ASSIGNMENT ▸ Repeat exactly the stretch of lines that starts with the one containing "This screenshot has width=800, height=442." and ends with the last line of the material. Leave out pictures.

_____

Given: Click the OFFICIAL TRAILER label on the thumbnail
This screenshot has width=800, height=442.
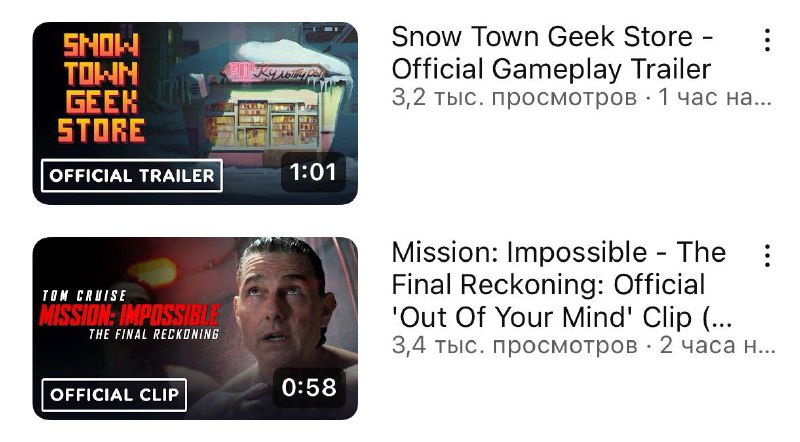Looking at the screenshot, I should (132, 176).
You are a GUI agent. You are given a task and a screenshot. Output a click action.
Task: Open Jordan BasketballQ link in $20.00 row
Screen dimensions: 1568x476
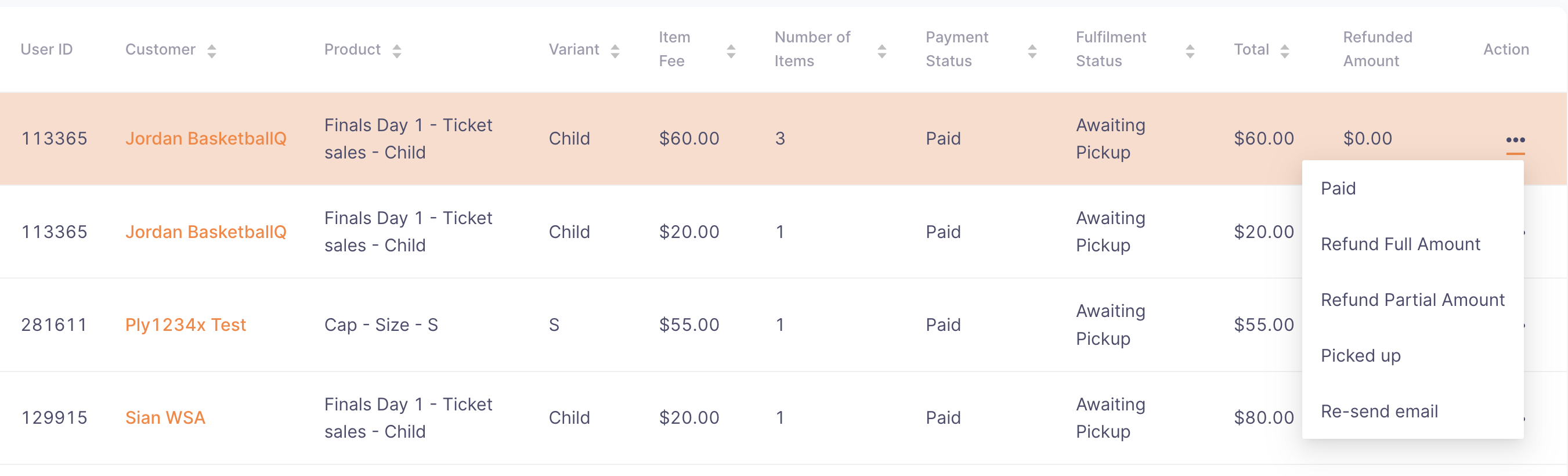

_____

ANSWER BOX ▸
This screenshot has width=800, height=442.
Looking at the screenshot, I should (132, 176).
You are a GUI agent. You are given a task and a screenshot. Output a click action.
Task: Open Jordan BasketballQ link in $20.00 row
Screen dimensions: 1568x476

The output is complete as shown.